Wann entsteht eine Ionenverbindung und wann ein Molekül?

2 Antworten

Ich nehme an, Du meinst binäre Verbindungen, also soclhe, die aus genau zwei Atom­sorten bestehen (z.B. NaCl, BaO₂, B₂H₆, SF₄ oder XeF₂) und nicht komplizierter gebaute Biester.

Auch dann läßt sich das nicht so ohne weiteres vorhersagen. Im Schulunterricht reicht es meist, das auf die Elektronegativität zu schieben: Wenn der Unterschied in den Elektronegativitäten ΔEN der beiden Elemente groß genug ist, dann entsteht eine Ionenbindung, sonst eine Atombindung (im letzteren Fall kann der Stoff immer noch aus Molekülen bestehen oder ein Gitter bilden, aber diese Komplikation lassen wir mal aus). Gewöhnlich zieht man irgendwo eine fixe Grenze ein (ΔEN≈1.5 bis 2), und alles was drüberliegt bildet Ionen, sonst hat man Atombindung.

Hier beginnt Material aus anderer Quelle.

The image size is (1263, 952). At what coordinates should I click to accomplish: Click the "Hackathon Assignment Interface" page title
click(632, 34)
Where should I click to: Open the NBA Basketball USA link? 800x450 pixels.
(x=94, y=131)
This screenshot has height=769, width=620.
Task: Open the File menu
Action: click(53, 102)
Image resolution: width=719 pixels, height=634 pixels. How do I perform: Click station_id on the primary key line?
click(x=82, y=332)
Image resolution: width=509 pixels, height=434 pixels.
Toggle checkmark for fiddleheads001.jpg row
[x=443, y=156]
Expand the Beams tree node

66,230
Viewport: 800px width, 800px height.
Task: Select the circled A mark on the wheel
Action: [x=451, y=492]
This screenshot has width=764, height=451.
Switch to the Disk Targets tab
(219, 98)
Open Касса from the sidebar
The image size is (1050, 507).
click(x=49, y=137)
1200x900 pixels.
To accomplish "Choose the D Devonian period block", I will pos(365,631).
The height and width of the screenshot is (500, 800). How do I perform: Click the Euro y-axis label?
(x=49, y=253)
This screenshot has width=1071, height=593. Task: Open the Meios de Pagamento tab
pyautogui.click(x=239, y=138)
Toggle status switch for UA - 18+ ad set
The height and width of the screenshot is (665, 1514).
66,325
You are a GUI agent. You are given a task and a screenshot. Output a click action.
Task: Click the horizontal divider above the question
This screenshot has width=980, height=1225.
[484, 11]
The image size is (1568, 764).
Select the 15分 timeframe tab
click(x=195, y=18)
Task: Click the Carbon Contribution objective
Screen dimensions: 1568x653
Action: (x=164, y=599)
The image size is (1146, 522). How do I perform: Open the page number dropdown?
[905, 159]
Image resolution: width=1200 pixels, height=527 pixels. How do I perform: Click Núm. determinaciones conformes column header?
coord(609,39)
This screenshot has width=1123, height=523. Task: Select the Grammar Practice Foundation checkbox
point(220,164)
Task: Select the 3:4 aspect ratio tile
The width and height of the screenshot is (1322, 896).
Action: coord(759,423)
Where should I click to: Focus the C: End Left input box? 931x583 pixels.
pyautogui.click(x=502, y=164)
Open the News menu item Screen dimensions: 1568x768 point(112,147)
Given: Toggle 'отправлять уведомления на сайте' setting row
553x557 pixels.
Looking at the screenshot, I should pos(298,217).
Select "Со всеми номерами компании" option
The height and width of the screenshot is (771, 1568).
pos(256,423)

Da Metalle tendenziell niedrige Elektronegativitäten haben und Nichtmetalle hohe, kann man als ganz grobe Faustregel auch sagen, daß Verbindungen zwischen Nicht­metallen molekular und solche zwischen Metallen und Nichtmetallen ionisch sind. Daß das nicht so wirklich stimmt, sieht man daran, daß dieselbe Kombination von Metall und Nichtmetall sowohl ionische Salze bilden kann (SnCl₂) als auch Moleküle (SnCl₄).

Ein Molekül ist eine Verbindung zwischen zwei Atome.